The use of hollow fiber bundles as mass transfer devices and energy transfer devices in the field of medical technology is well-known. For example, wound hollow fiber bundles have been used as blood oxygenators and dialyzers. The typical winding pattern for hollow fiber bundles can be described as a helical wind, where the tubes are wrapped around a rotating cylinder. One such winding technique is described in U.S. Pat. No. 4,975,247 by Badolato et al., which describes the means by which to wind a hollow fiber oxygenator with specialized winding equipment. Badolato et al. describes winding a single fiber or fiber ribbon onto a rotating core using a fiber guide which reciprocates along a line parallel to the axis of the core. The fiber guide deposits the tube spirally around the core as the fiber guide reciprocates and the core rotates.
Typical winding techniques such as that described in the Badolato patent are limited to large, for example, 2.0 inch diameter cores. If the core is smaller, the fiber will slide off of the core as the tubing is wound. If the core has a 2.0 inch or larger diameter, contact surface friction will maintain the fiber in place as the fiber is wound. Unfortunately, the relatively large diameter results in a larger priming volume which is undesirable for most medical applications. The increased priming volume results in increased levels of hemodilution which can be deleterious to the patient. In certain instances, the increased priming volume can prohibit the use of the device on smaller adults and children.
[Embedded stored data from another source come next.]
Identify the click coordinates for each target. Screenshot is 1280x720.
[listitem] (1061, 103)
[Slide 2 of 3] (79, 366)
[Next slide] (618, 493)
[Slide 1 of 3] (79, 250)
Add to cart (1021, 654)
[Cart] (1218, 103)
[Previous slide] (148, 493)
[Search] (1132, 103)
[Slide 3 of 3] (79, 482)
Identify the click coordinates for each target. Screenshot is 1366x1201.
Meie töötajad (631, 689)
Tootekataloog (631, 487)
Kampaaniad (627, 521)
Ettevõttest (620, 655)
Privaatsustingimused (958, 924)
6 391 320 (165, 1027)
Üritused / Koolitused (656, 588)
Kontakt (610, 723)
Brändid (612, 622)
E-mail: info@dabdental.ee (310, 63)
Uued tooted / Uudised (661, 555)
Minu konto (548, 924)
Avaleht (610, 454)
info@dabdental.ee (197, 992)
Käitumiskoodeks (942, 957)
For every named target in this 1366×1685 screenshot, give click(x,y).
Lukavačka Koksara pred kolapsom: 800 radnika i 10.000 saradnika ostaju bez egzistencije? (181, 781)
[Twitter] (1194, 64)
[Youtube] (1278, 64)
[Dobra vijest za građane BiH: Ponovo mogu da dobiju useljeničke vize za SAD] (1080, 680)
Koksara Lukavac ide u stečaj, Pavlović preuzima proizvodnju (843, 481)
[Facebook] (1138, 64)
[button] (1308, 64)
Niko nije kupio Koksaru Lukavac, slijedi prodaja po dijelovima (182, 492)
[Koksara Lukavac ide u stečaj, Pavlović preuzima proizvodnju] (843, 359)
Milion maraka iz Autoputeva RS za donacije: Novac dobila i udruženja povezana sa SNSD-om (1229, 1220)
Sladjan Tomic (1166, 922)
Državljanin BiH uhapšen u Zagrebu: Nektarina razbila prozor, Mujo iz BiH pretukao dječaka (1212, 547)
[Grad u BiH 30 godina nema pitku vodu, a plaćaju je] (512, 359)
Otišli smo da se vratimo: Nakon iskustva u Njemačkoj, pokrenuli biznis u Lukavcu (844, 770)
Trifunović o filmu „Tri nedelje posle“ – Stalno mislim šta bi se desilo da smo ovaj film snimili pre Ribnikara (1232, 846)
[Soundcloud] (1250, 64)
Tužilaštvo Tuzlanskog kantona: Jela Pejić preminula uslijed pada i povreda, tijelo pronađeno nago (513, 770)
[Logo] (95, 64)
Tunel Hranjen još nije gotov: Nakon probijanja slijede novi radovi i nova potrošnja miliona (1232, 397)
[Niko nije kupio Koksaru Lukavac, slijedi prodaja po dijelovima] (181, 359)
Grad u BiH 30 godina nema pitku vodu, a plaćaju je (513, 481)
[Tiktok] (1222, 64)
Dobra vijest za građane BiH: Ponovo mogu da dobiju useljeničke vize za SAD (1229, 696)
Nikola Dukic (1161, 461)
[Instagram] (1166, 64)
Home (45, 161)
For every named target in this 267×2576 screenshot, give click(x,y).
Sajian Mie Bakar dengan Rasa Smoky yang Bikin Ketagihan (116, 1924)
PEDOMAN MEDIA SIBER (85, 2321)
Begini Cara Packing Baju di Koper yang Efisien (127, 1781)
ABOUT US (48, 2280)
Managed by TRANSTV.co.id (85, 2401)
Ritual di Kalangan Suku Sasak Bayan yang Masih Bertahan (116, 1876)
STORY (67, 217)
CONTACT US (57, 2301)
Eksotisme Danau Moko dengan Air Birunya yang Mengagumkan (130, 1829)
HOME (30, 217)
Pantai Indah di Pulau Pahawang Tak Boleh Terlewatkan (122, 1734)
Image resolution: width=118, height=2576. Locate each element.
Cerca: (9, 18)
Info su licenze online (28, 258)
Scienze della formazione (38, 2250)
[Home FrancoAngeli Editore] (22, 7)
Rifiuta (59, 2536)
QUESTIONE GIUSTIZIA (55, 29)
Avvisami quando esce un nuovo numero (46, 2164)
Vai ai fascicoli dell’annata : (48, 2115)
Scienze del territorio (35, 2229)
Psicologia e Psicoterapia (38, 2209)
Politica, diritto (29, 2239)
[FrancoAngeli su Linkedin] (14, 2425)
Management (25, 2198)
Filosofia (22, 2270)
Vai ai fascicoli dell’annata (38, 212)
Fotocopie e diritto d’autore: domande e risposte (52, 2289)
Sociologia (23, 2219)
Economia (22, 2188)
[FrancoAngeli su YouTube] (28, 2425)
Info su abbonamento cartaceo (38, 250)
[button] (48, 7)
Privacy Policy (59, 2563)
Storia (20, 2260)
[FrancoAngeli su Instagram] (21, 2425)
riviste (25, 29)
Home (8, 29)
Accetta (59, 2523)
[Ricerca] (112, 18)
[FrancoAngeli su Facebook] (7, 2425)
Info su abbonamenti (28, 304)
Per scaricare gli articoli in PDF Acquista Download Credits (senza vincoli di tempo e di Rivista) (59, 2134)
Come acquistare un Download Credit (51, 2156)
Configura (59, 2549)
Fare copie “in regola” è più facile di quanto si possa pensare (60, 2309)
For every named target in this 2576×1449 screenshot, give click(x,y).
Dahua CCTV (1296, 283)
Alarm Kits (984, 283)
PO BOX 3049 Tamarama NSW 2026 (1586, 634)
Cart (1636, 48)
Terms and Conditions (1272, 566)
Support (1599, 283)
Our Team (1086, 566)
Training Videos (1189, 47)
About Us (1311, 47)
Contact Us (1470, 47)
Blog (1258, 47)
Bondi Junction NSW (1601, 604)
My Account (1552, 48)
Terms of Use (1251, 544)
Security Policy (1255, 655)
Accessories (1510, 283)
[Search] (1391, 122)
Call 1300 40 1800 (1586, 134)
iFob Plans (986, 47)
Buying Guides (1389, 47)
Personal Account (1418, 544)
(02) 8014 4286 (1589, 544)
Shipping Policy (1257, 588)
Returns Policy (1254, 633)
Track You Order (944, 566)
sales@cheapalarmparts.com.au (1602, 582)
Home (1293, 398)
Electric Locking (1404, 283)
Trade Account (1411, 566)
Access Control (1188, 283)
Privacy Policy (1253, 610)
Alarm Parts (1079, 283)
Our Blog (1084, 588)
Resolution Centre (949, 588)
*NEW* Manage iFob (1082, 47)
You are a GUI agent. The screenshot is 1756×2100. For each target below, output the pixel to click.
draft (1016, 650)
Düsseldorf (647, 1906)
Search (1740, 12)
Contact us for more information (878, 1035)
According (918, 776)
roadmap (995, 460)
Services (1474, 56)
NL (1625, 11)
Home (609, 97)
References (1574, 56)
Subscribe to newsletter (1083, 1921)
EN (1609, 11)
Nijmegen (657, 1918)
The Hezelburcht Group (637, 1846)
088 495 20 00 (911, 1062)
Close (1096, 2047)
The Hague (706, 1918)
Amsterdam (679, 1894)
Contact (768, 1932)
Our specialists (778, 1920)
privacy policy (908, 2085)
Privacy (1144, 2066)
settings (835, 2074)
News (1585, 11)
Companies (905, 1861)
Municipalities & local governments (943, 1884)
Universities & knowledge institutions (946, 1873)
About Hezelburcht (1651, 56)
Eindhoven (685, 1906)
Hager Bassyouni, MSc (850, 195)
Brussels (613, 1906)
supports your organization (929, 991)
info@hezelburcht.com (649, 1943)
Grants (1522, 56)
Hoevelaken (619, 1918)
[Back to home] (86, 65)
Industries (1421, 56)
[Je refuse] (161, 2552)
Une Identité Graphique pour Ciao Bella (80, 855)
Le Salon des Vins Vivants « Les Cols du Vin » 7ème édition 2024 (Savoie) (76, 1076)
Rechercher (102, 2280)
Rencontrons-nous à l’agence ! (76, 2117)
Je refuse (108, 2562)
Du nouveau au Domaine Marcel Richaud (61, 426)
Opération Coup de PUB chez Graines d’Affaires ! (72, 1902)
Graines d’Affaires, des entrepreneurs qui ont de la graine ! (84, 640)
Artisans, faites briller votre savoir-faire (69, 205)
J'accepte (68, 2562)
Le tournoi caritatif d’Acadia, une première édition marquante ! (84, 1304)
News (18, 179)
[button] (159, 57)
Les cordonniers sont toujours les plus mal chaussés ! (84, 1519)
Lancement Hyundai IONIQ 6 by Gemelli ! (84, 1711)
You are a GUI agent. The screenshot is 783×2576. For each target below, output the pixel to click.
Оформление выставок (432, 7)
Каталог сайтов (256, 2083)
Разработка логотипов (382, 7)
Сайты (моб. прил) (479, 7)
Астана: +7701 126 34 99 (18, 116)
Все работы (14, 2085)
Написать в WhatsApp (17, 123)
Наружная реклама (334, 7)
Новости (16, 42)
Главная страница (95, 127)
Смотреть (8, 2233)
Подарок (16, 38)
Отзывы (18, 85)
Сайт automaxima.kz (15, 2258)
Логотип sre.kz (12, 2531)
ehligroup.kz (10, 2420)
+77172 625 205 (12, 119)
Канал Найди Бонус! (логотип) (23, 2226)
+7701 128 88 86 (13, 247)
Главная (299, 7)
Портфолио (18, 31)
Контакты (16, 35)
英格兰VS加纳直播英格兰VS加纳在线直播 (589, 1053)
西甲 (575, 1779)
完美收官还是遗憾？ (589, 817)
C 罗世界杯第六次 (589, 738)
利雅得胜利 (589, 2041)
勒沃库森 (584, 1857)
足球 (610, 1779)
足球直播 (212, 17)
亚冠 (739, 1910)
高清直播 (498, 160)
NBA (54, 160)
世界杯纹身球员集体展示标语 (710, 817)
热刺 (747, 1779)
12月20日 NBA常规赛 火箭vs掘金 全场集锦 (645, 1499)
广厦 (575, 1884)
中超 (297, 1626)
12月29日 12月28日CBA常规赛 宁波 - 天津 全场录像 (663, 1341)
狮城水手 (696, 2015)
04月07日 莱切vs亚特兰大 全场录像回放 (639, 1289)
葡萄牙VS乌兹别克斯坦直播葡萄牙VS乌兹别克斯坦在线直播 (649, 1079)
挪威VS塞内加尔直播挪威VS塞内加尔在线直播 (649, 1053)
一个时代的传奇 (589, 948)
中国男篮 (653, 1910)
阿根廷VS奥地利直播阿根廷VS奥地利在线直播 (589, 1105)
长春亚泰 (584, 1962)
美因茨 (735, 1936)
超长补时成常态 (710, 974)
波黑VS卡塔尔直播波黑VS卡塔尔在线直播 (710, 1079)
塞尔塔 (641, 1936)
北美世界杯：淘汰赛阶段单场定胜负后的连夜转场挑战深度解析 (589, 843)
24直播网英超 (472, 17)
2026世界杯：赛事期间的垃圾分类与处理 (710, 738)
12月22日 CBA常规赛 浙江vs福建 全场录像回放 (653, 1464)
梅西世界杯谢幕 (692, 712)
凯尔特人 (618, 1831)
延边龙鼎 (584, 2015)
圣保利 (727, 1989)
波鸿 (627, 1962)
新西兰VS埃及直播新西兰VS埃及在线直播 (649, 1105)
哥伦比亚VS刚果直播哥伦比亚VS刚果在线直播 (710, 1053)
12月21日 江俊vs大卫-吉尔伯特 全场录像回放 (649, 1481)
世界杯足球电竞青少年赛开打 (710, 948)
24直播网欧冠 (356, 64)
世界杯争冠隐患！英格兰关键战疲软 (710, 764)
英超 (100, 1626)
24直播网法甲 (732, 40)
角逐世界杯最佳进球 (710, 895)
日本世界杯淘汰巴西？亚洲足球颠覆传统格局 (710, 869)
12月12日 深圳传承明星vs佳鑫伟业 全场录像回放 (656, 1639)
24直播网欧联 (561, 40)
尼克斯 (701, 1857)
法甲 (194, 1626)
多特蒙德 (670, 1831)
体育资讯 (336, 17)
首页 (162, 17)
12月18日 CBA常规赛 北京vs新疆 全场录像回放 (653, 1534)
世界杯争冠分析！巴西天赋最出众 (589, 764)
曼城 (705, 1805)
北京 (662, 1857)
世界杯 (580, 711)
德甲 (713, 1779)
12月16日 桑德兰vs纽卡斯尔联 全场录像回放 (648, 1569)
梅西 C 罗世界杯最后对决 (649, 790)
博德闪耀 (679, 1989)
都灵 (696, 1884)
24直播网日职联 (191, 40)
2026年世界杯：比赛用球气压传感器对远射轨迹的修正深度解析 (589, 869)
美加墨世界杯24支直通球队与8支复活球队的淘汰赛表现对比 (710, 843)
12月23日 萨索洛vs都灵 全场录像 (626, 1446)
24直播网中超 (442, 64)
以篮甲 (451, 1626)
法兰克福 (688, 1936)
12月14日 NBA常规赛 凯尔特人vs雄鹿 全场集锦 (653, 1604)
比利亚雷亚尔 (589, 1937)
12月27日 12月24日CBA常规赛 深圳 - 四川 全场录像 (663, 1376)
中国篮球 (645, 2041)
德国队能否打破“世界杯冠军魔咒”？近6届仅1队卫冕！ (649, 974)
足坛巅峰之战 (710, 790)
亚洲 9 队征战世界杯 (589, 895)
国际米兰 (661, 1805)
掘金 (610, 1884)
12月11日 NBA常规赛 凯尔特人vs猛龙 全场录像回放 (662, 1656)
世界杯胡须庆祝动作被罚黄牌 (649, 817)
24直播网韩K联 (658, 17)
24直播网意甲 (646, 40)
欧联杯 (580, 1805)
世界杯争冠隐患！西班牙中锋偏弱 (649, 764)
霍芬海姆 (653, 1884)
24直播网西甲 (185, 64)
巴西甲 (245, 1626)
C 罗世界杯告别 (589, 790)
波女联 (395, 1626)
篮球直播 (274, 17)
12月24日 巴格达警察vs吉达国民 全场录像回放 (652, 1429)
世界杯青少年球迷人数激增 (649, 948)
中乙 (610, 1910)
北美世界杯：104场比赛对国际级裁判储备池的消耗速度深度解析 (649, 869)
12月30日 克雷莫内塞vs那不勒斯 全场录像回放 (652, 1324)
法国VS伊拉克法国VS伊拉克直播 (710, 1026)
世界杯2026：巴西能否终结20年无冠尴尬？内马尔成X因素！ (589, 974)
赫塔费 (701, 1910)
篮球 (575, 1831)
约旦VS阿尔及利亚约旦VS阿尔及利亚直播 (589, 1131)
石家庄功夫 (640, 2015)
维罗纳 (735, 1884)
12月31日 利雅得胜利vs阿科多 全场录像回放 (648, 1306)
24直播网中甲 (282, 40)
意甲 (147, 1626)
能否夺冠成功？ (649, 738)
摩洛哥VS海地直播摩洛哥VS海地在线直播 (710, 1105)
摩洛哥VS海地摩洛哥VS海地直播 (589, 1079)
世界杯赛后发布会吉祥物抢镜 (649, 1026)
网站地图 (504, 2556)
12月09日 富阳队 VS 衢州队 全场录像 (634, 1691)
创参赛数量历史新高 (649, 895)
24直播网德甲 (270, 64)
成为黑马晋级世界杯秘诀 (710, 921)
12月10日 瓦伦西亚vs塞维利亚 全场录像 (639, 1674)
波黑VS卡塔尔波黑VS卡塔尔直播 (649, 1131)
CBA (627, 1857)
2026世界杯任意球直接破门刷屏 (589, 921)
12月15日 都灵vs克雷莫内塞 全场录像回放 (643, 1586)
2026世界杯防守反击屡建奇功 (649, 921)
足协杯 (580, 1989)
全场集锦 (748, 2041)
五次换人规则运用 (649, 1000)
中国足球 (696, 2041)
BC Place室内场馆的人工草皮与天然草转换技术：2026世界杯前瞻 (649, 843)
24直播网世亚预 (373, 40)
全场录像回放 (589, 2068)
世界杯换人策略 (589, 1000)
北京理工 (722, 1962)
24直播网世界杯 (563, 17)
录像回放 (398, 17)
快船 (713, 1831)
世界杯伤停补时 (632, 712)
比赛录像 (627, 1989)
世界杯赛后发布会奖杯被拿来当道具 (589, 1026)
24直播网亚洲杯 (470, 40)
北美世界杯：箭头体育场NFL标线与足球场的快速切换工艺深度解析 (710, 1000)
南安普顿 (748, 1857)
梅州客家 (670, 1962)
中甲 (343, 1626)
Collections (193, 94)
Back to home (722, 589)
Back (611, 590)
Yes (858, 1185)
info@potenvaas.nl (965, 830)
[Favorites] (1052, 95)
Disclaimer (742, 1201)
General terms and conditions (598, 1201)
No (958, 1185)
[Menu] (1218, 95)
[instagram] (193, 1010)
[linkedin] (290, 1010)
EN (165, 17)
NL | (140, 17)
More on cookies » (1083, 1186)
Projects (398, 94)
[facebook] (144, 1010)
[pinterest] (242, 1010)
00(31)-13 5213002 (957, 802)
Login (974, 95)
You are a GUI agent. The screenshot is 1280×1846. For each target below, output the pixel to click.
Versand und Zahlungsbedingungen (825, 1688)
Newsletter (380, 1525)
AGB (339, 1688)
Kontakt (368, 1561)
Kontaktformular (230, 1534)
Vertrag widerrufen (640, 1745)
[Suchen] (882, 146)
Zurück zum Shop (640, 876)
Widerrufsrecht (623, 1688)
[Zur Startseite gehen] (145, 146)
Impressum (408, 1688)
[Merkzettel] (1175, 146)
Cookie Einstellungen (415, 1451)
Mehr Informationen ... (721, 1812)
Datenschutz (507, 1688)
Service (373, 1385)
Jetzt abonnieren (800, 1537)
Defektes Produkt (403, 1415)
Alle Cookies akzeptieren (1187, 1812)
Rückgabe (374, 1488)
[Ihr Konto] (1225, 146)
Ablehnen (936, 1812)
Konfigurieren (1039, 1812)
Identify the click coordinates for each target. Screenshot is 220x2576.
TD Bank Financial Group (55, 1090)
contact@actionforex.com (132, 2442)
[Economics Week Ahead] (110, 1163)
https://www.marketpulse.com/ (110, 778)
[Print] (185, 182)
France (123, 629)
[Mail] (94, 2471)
Alternatively, hollow fiber bundles may be wound with fiber mats which are not subject to the winding problems of fibers or fiber ribbons, discussed above. Specifically, neither core diameter nor the specific angle at which fibers must be wound around the core to maintain the fiber's position relative to the central axis of the core are factors when using woven fiber mats. As a matter of fact, when a fiber bundle is made using a fiber mat the bundle can be formed around a core with a relatively small diameter and the fibers can be substantially parallel to the axis of the core. However, fiber mats are expensive because of the additional complexities of the weaving process. Further, weaving typically precludes the direct cost control over the manufacturing process that exists when a bundle is wound from a single fiber or fiber ribbon. Therefore, it would be desirable to have a winding technique and apparatus which combines low cost, low prime volume and direct control over production without the disadvantages associated with present winding techniques or wound fiber mat device designs.